I am realizing I am kind of a noob when it comes to getting maximum performance with modern laptops.
 
https://www.cpu-monkey.com/en/cpu-intel_core_i5_1035g1-937
https://www.techpowerup.com/forums/threads/post-your-cinebench-r23-score.213237/

I know this laptop is bottom of the barrel. It was purchased before I started at the company. I am just trying to get it to run as fast as possible.
notice how neither of those are using your laptop model?

the second shows:
1640024345076.png

isnt even close to your "4000+"...

if we're using rando internet "benchmarks", the G4 version is over 4000, G1's seem to be ~3300...
1640024806229.png

https://gadgetversus.com/processor/intel-core-i5-1035g1-cinebench-r23/

your laptop is running as designed, kinda poorly.


I know this laptop is bottom of the barrel
I am realizing I am kind of a noob when it comes to getting maximum performance with modern laptops.
bottom of the barrel =/= maximum performance.
 
I was using the benchmarks for an idea of what to shoot for.
I certainly did not expect to get 4k, but I was hoping for something over 3k.

When you are given lemons, you make lemonade.

I have been overclocking & tweaking computers since 386 25mhz (overclocked to 30 or 33mhz - don't remember)
I am always trying to squeeze out every bit of performance that I can get.
Even if it is a bargain basement laptop.
look at the Intel Celeron 300A.....it was cheap but you could make it rock.
 
I was using the benchmarks for an idea of what to shoot for.
I certainly did not expect to get 4k, but I was hoping for something over 3k.

When you are given lemons, you make lemonade.

I have been overclocking & tweaking computers since 386 25mhz (overclocked to 30 or 33mhz - don't remember)
I am always trying to squeeze out every bit of performance that I can get.
Even if it is a bargain basement laptop.
look at the Intel Celeron 300A.....it was cheap but you could make it rock.
well you pick the only one i see that say 4000+ and focused on that.

that also requires sugar, this thing doesnt have any....
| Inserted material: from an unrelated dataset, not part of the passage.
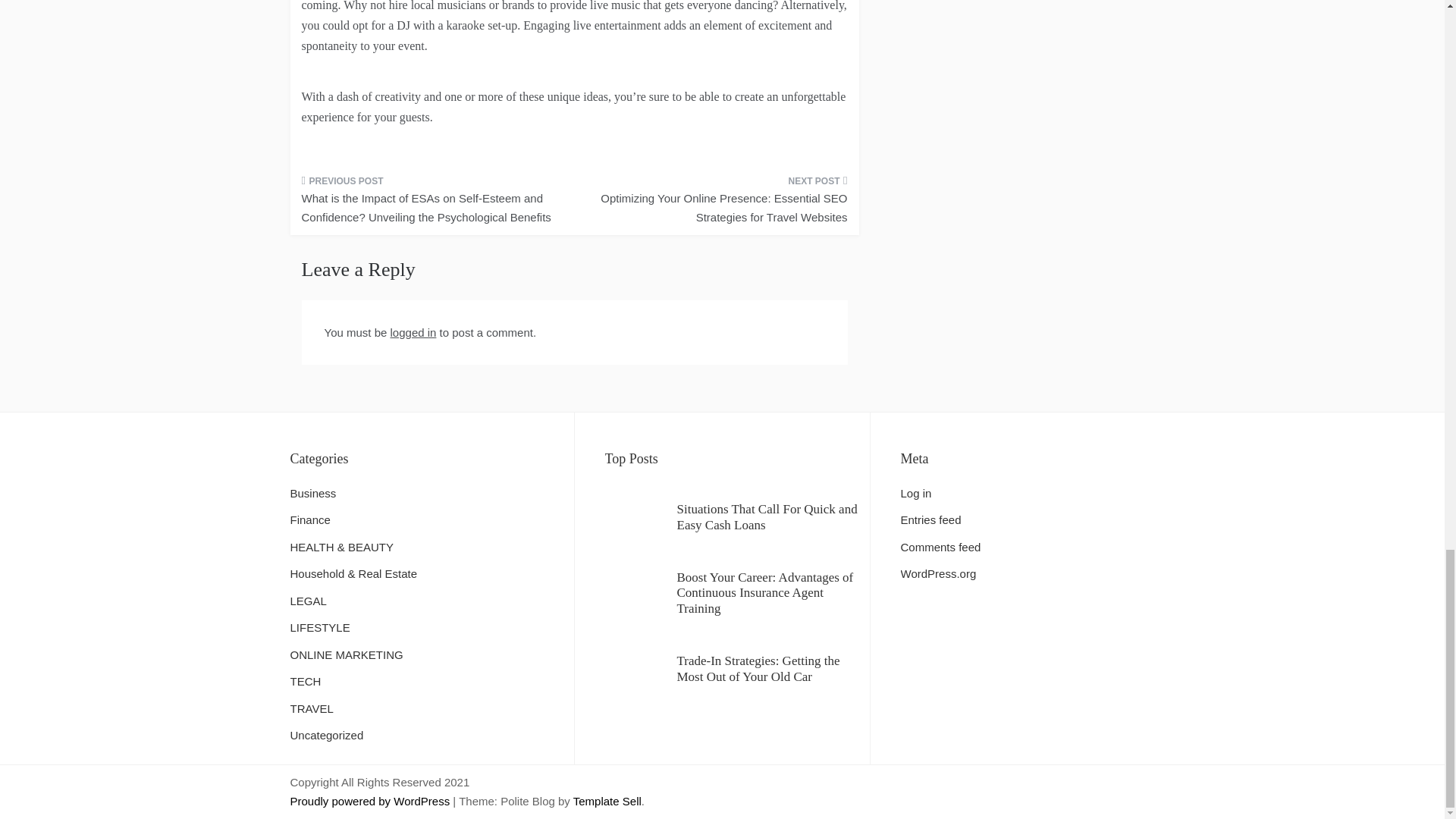
logged in (413, 332)
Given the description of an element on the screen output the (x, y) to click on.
cool story bro, why do you think most of us are here.
 
I found that running CB with all applications closed & on high priority help a ton. You could even be adventurous & run it real time but there's a possibility of locking your system up during the benchmark.
 
I found that running CB with all applications closed & on high priority help a ton. You could even be adventurous & run it real time but there's a possibility of locking your system up during the benchmark.
yeah and on a gateway who knows what kind of preloaded crap is on it.